Assignment - Retype all of the listing exactly, with no pictures.

Listed entries -
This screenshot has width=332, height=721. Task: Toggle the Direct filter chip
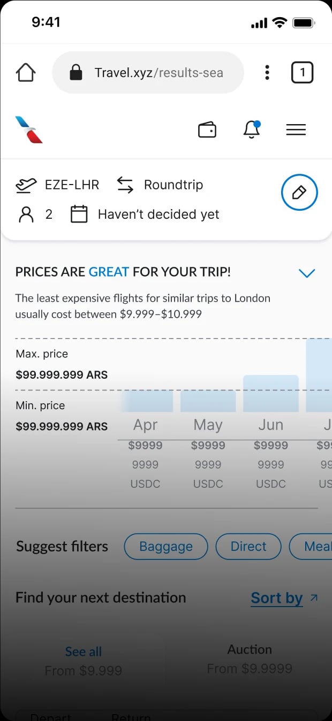(x=248, y=547)
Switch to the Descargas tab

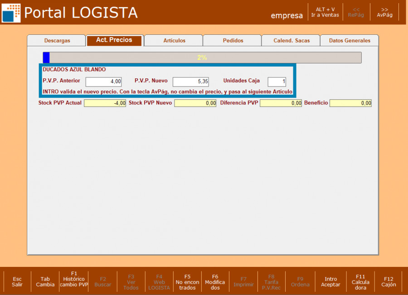(57, 41)
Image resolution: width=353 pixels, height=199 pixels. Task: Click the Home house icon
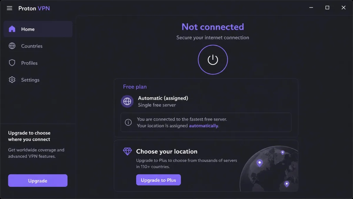tap(12, 29)
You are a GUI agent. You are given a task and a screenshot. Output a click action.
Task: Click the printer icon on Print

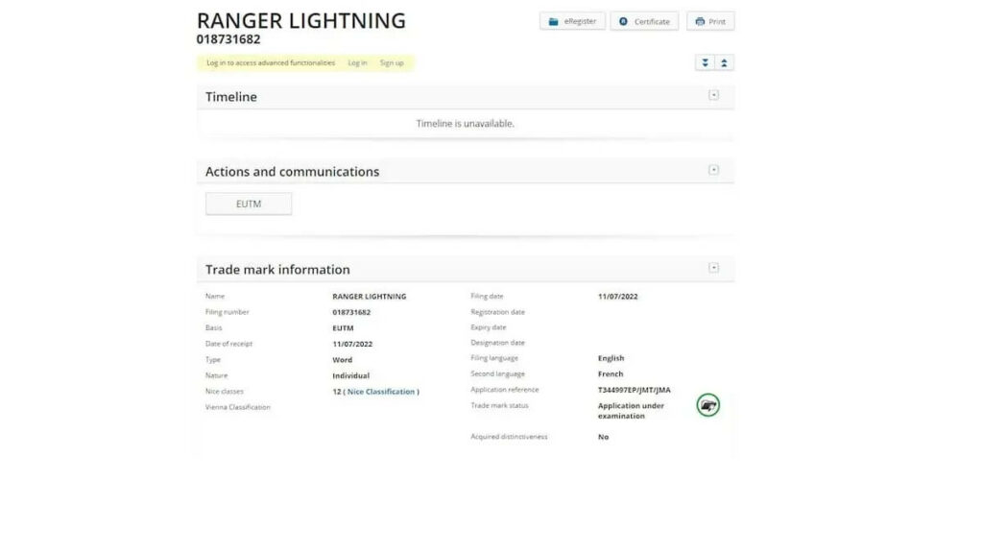pos(699,21)
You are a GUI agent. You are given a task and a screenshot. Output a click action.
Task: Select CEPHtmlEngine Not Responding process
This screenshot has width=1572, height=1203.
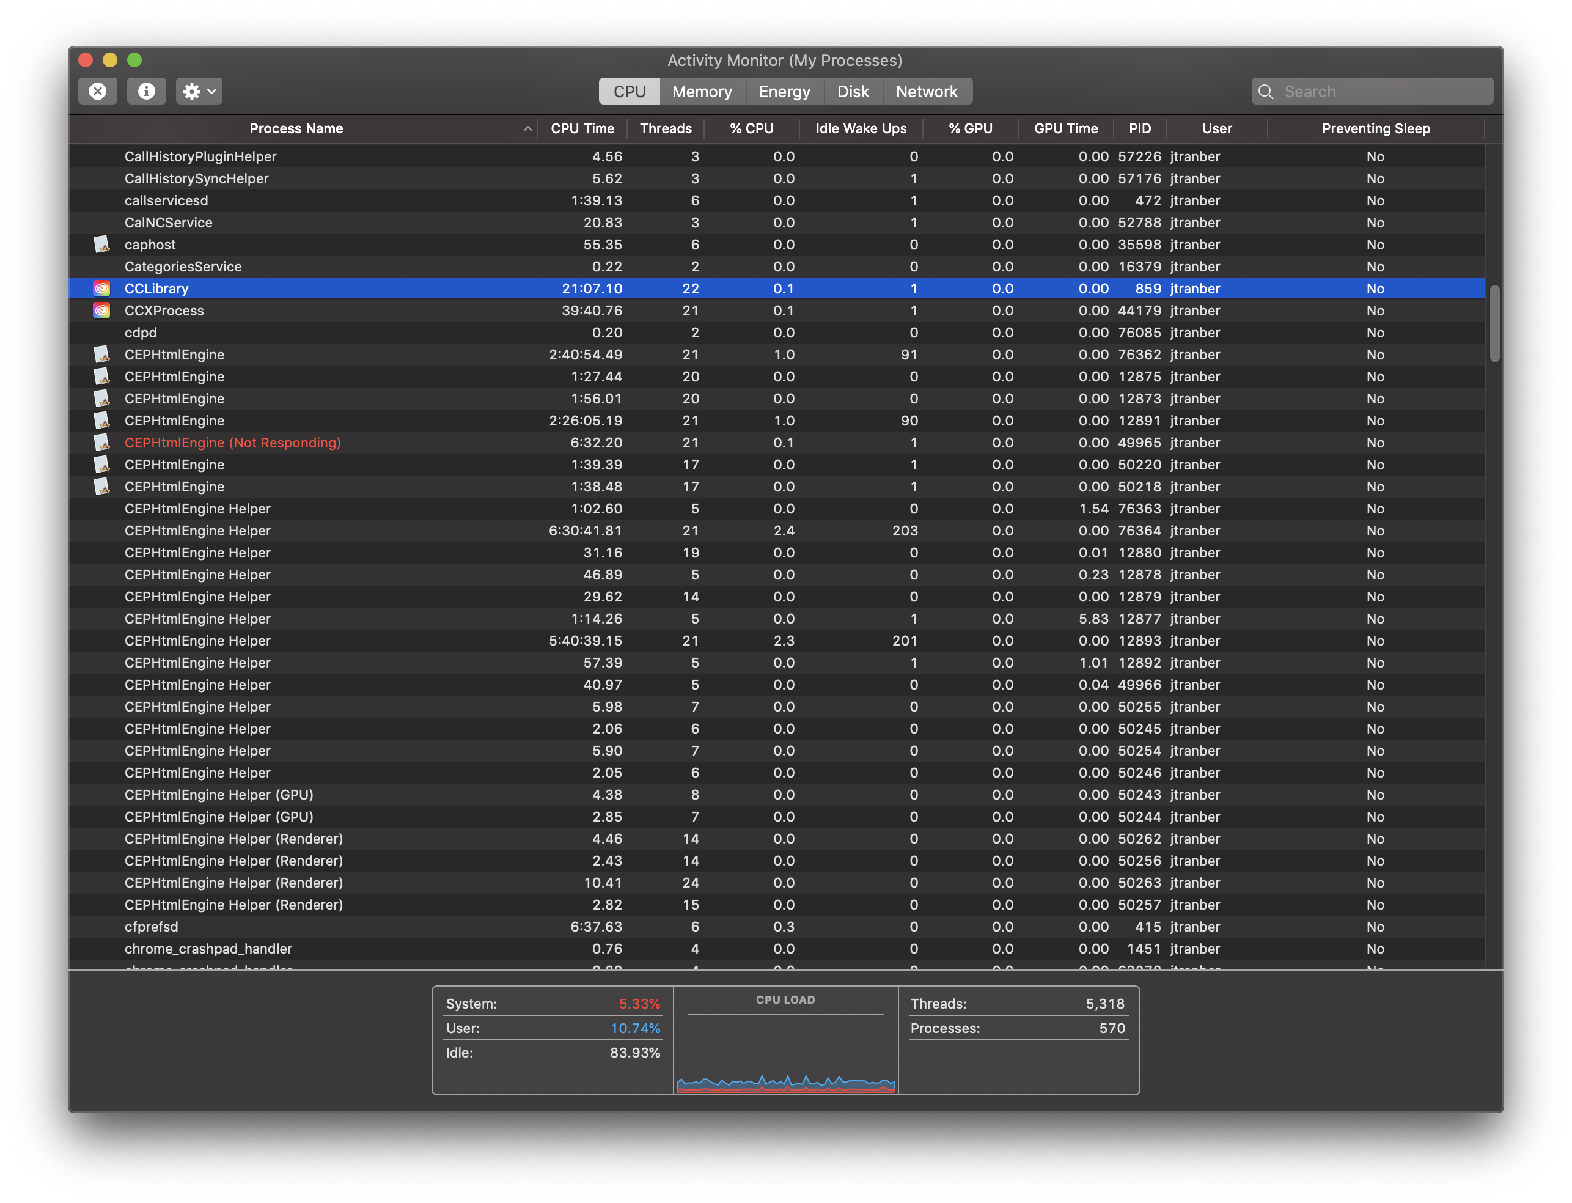233,443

Answer to this task -
This screenshot has width=332, height=721. Task: Toggle the Direct filter chip
(x=248, y=547)
Switch to the Descargas tab

(57, 41)
Image resolution: width=353 pixels, height=199 pixels. Task: Click the Home house icon
tap(12, 29)
You are a GUI agent. You are given a task and a screenshot. Output a click action.
Task: Click the printer icon on Print

pos(699,21)
You are a GUI agent. You are given a task and a screenshot. Output a click action.
Task: Select CEPHtmlEngine Not Responding process
This screenshot has width=1572, height=1203.
233,443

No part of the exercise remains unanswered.